Very nice, you do add a lot of weight to this rig. Good luck.


----------



## Heynow (Apr 26, 2011)

Next, it was time to work on the rear “deck”, which will essentially provide a storage space for my gas tank and some other odds and ends.

Much like my front deck, I decided to use 2x2’s that will sit on top of the rear seat and will run into the face of the transom. Also like my front deck, I attached that piece of plastic material to the transom and cut out some notches for my 2x2’s to fit into.
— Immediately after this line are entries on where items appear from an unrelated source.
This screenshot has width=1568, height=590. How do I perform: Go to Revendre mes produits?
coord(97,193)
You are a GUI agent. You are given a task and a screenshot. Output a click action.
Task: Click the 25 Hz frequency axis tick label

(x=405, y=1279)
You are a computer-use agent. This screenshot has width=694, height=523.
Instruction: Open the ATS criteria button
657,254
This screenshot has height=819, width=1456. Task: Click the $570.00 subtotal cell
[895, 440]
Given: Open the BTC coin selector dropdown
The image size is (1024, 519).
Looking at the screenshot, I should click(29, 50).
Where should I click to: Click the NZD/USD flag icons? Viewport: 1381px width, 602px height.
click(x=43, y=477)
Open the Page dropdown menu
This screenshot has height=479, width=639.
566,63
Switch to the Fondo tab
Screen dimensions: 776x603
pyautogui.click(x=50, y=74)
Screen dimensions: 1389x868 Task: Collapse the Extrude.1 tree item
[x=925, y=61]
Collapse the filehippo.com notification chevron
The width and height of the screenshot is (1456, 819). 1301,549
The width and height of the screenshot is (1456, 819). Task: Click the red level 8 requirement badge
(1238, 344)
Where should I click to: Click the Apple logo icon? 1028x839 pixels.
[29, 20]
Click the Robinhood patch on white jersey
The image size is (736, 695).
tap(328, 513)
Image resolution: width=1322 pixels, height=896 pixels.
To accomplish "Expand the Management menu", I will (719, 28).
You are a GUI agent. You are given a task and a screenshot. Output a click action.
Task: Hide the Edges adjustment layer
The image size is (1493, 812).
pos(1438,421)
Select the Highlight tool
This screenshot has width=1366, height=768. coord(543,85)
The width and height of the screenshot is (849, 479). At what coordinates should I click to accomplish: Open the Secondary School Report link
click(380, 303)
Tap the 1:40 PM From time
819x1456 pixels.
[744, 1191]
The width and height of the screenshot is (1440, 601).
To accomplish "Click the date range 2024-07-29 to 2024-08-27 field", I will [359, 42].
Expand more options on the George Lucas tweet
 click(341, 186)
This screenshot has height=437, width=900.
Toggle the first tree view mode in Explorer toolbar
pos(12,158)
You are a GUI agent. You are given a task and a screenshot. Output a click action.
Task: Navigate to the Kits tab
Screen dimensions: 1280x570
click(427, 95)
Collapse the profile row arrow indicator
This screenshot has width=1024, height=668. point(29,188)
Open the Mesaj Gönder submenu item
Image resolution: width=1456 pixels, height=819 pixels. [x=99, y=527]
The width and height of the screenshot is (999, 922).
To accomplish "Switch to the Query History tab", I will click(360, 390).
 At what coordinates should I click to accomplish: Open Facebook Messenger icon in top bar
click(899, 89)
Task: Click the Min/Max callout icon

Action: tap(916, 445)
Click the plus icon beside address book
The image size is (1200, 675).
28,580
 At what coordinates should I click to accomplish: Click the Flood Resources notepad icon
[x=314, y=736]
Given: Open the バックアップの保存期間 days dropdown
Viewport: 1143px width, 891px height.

Here I have the rear deck frame in place. There will be a hatch above the gas tank, and another on the opposite side:






Then, I began cutting out a cardboard template for the deck:





I transfered my template to the plywood and made the cuts, including the hatches and hole for the seat mount. I Thompson'ed the edges and bottom of the deck and hatches, and now they're awaiting some carpeting.


----------



## Heynow (May 2, 2011)

Here I am in the process of carpeting the front and rear decks:








In the meantime, I began running and organizing my wires for my TM, onboard charger and fish finder. Installing my battery up front made this process a whole lot easier:


----------



## Ictalurus (May 2, 2011)

Making some progress. That 9.9 should do you right on the water. Can't wait to see the completed boat.


----------



## Heynow (May 10, 2011)

Here's the front deck going in:









And here's the rear:


----------



## FFDOZIER (May 10, 2011)

Man this is looking great so far. I can't wait to see the finished product.


----------



## Heynow (May 25, 2011)

After the front and rear decks were installed (screwed down), I attached two carpeted wall pieces to cover the exposed 2x2s and aluminum seats. I also attached pieces of stairway treads to help prevent wear and tear on the edges:


----------



## Froggy (May 25, 2011)

Very nice


----------



## castillobreed (May 25, 2011)

Looks proffesionally done!! Great work man, now please do mine! haha


----------



## FFDOZIER (May 25, 2011)

Nice Mod


----------



## inflames (Jun 22, 2011)

Hi Heynow-

How is the stablilty while you are fishing on your front deck? I am about to kick off a 1436 build myself and I am going to use your thread as my template. Did you consider any other floor material in your bow under your deck? I am going to do the same but i am wondering what else i could use to save weight. Let me know. Great build!


----------



## z0mbie f1sherman (Jun 23, 2011)

Nice Boat

Top Notch work you did!

I am also in SWPA... Lot more PA ppl on here that I thought


----------



## texasboy112 (Jun 8, 2014)

Heynow,

First of all, great job on the boat conversion. I just got the exact same boat and I was wondering how the boat handled and how it managed the weight from your modifications. If you can, please let me know as I'd like to start on mine ASAP. Thanks...


----------



## IDAHOAUGER (Jun 10, 2014)

Nice work, looking very good!


----------



## huntinfool (Jun 11, 2014)

Looking good


----------



## Slick17 (Jun 16, 2014)

Looks great


----------